La plupart du temps le projet se fait là où résident les architectes qui dirigent l’agence, les plans sont envoyés en France, les ajustements seront faits par l’agence française mais la compétence d’élaboration du projet se développe le plus souvent dans le pays d’origine. Pas en France…
Le Louvre donc…
Encore une fois quel message envoie-t-on ? Celui que les architectes français ne sont pas compétents… Et plus on fait venir des architectes étrangers, plus les architectes français sont privés de références et plus ils sont privés de la possibilité de développer et de confronter leurs compétences. C’est la loi des 3 ans. Pour faire l’entrée d’un grand musée il faut en avoir fait trois dans les trois dernières années. L’Architecture est et doit être un ambassadeur de la France. Nos élus doivent réagir contre cette tendance naturelle de flatter leur ego en faisant venir un grand nom qui arrivera en hélicoptère.

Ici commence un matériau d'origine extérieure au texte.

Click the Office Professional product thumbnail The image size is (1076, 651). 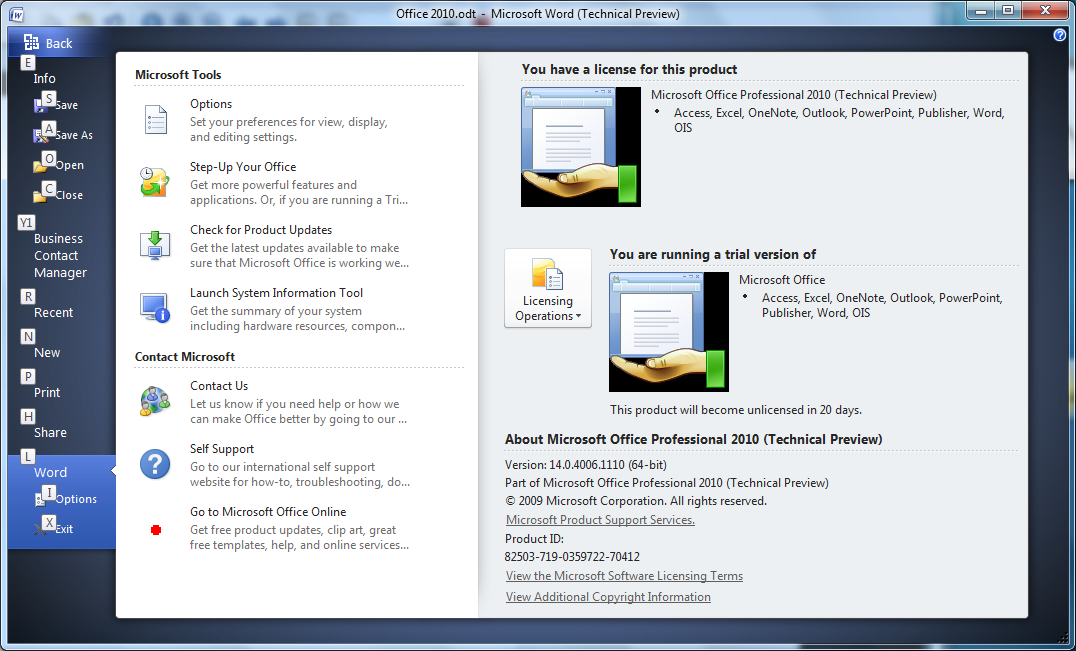(x=580, y=146)
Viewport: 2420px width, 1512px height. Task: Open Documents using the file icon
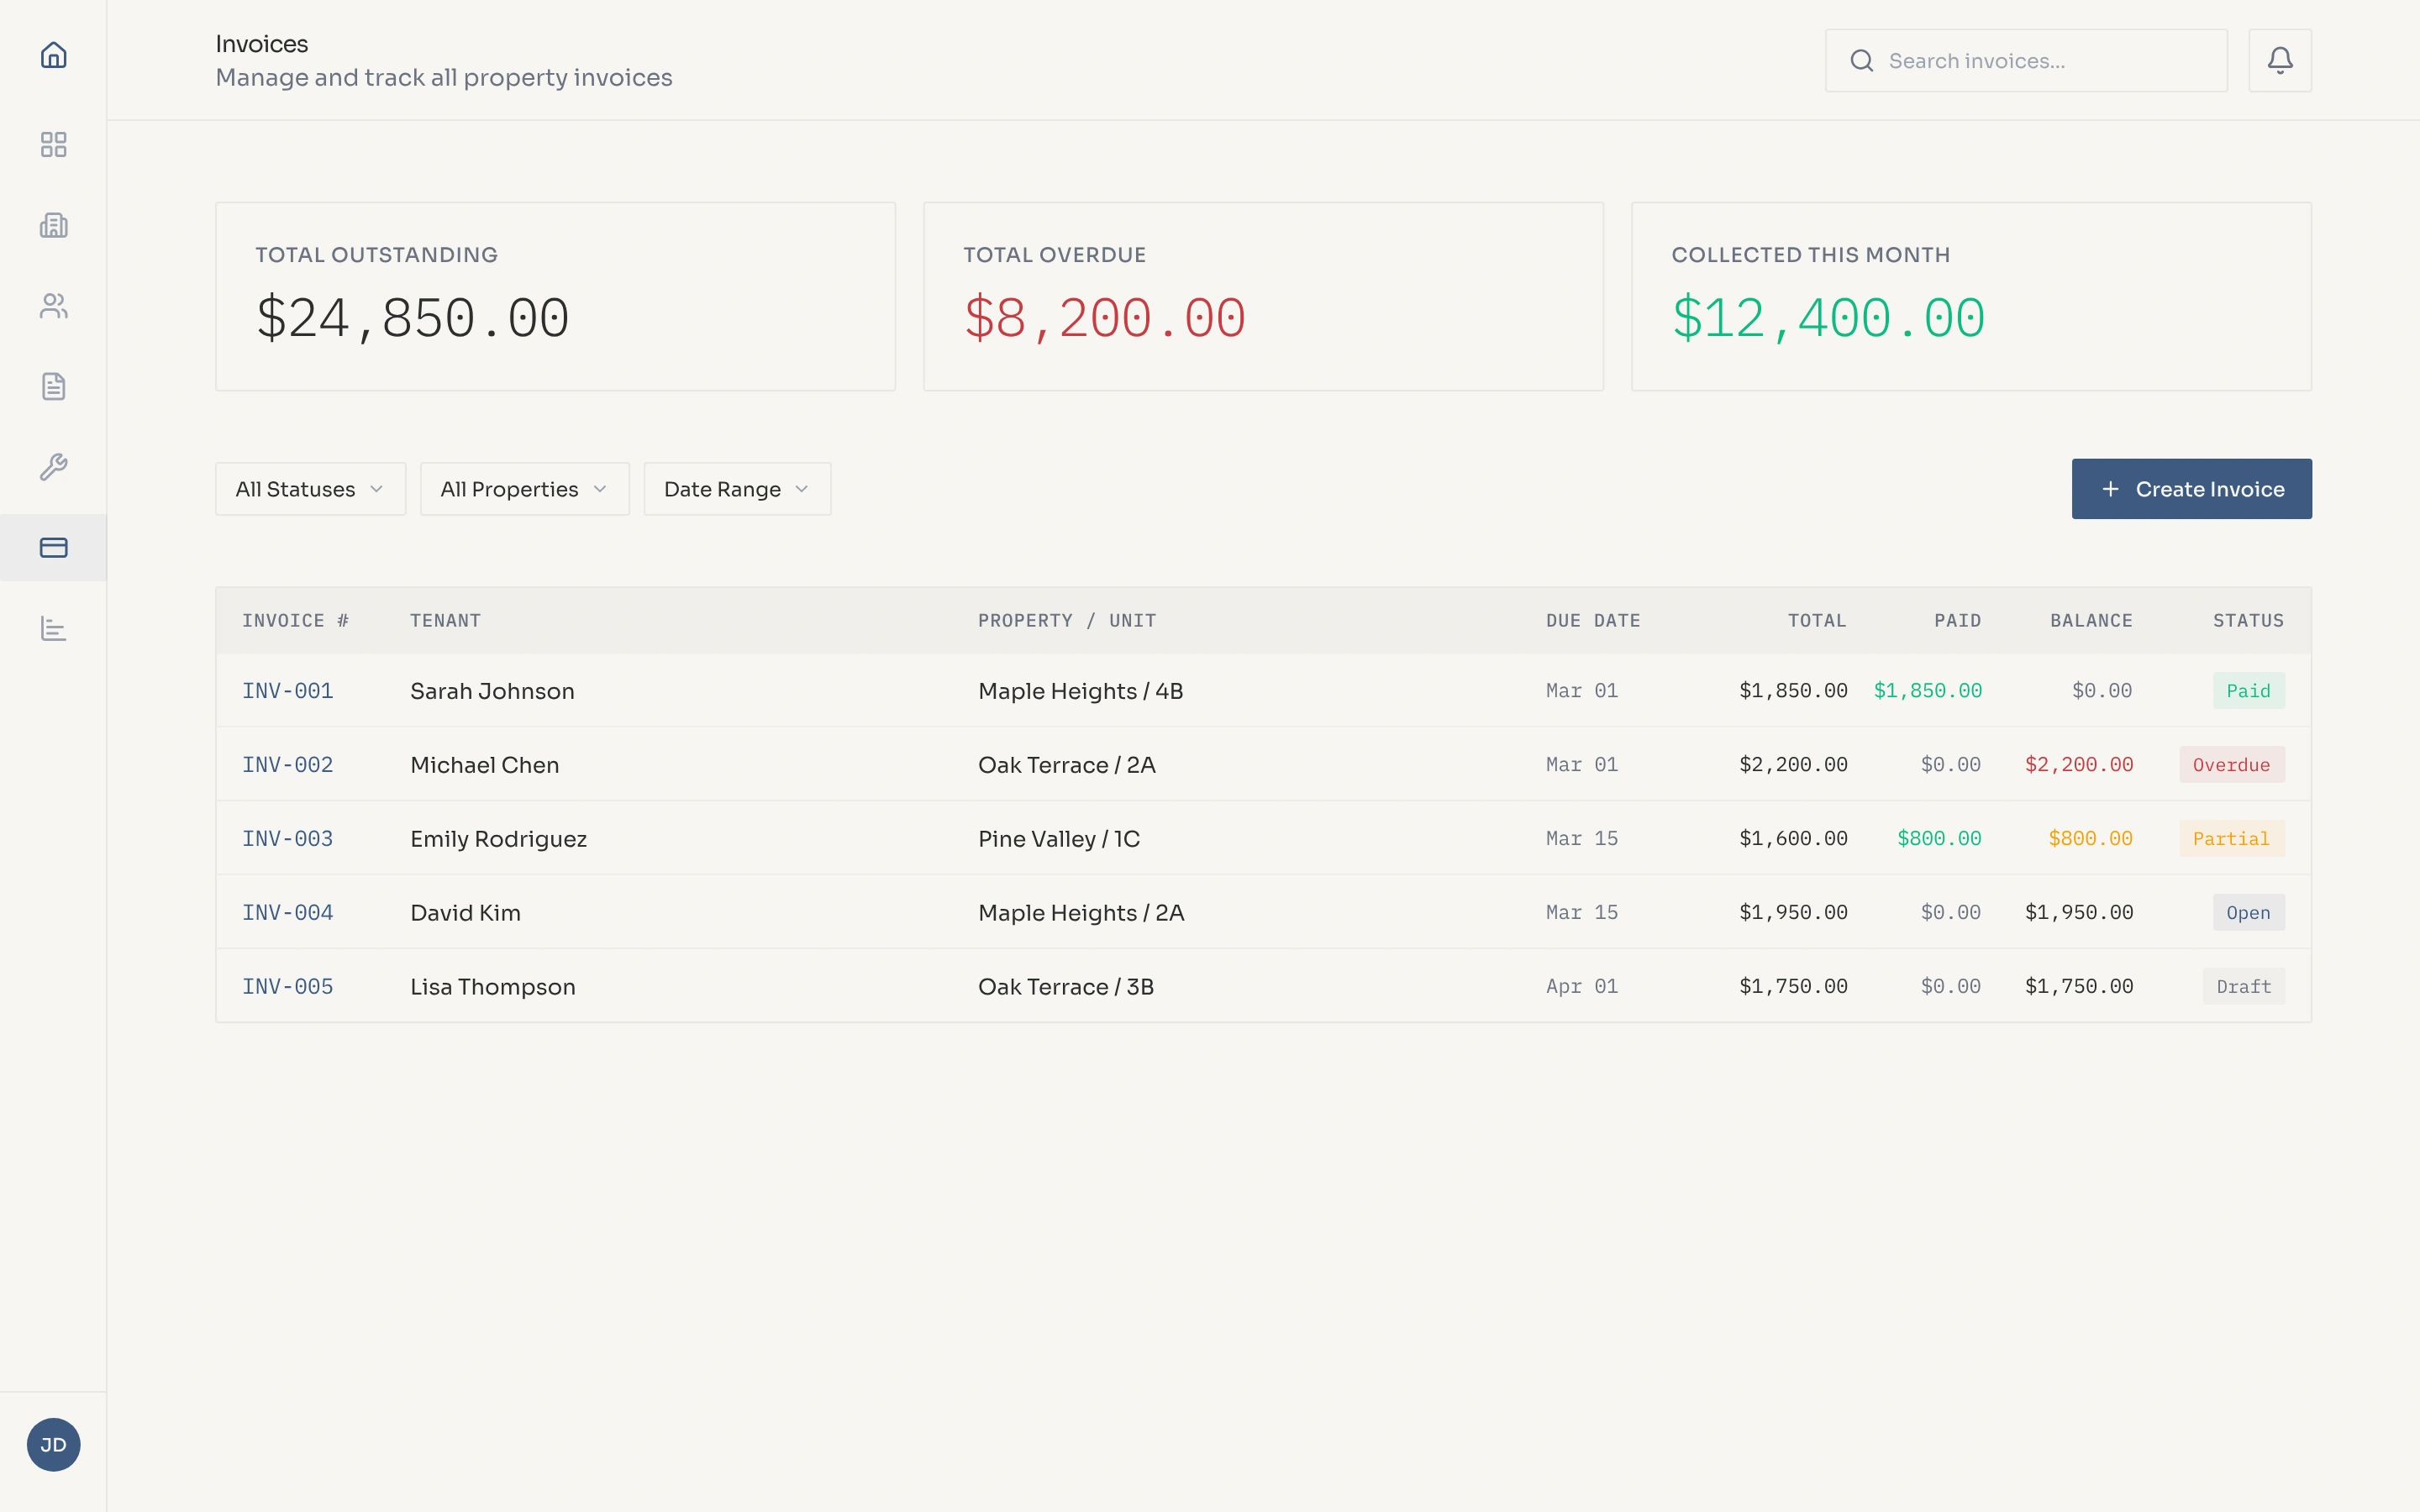tap(53, 386)
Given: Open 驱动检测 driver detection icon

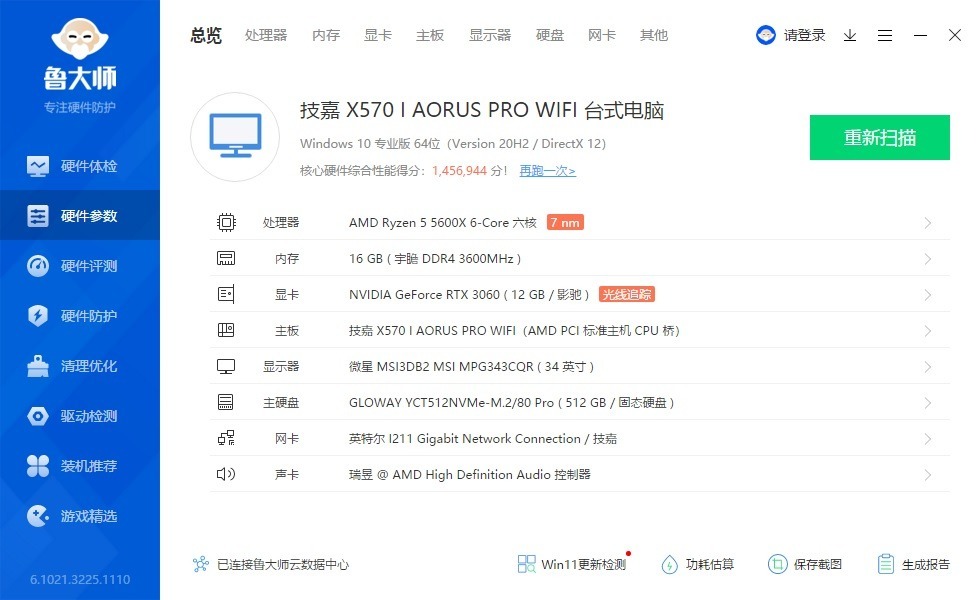Looking at the screenshot, I should [x=38, y=416].
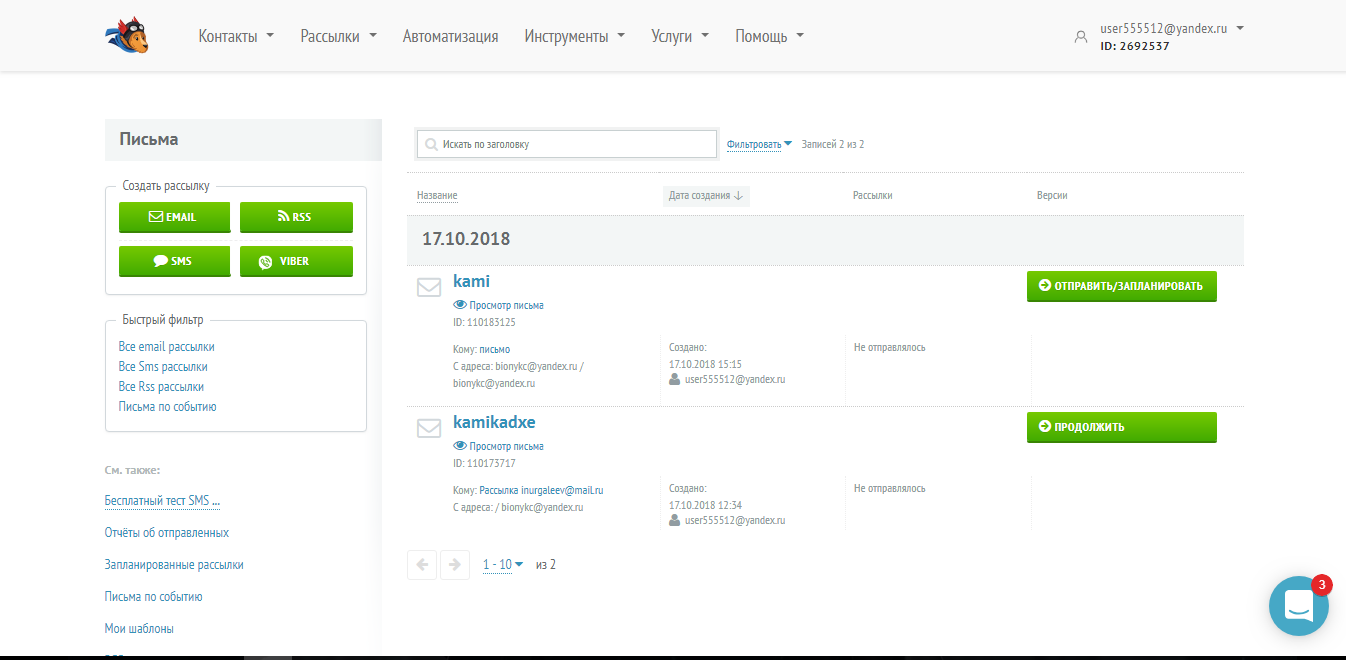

Quel remède proposez-vous ?
Je propose que l’on modifie la Constitution et que l’on importe aussi des maires, et des députés étrangers. Lors d’un appel à candidature, des dizaines de propositions émanent d’architectes français et nous ne serions pas capables d’en choisir au moins une ??? Alors remettons en cause la capacité de nos élus en en important d’autres d’ailleurs ! Au moins jusqu’à ce qu’ils s’aperçoivent de la situation dramatique de l’Architecture en France…
Propos recueillis par Tina Bloch
* L’agence architecturestudio, associée à Elizabeth Diller (Diller Scofidio + Renfro), est mandataire. (NdR).
(1) Louis XIV invite Gian Lorenzo Bernini à Paris en 1665. Ses dessins pour la façade orientale du Louvre ne sont pas retenus, mais il réalise le buste du Roi, aujourd’hui à Versailles.
(2) Borja Huidobro architecte chilien né en 1936, connu pour le ministère des Finances (Bercy) et l’ambassade de France à New Delhi, deux projets réalisés avec Paul Chemetov dans les années ‘80.
(3) Paul Chemetov 1928-2024, architecte français et urbaniste, a rejoint le collectif AUA en 1961, dans lequel il jouera un rôle majeur. Auteur entre autres de la seconde tranche des Halles de Paris, réhabilite la Grande Galerie de l’Evolution, de nombreux ensembles de logements sociaux à la Courneuve, Pantin, Romainvile…
(4) Richard Meier architecte né en 1934, américain, auteur du MACBA à Barcelone et du Getty Center à Los Angeles.
(5) Carlos Ott architecte né en 1946, uruguayen – canadien, auteur de la Libertad Plaza à Buenos Aires…et du décrié opéra Bastille.
(6) Johan Otto von Spreckelsen, architecte danois, né en 1929, mort en 1987 sans avoir vu sa grande œuvre achevée.
(7) Ieoh Ming Pei 1917-2019, né en Chine, de nationalité américaine, architecte, auteur de nombreux projets emblématiques principalement aux USA et en Asie. En 1983, il a déjà à son actif la National Gallery East Building à Washington, et la John F Kennedy Library à Boston.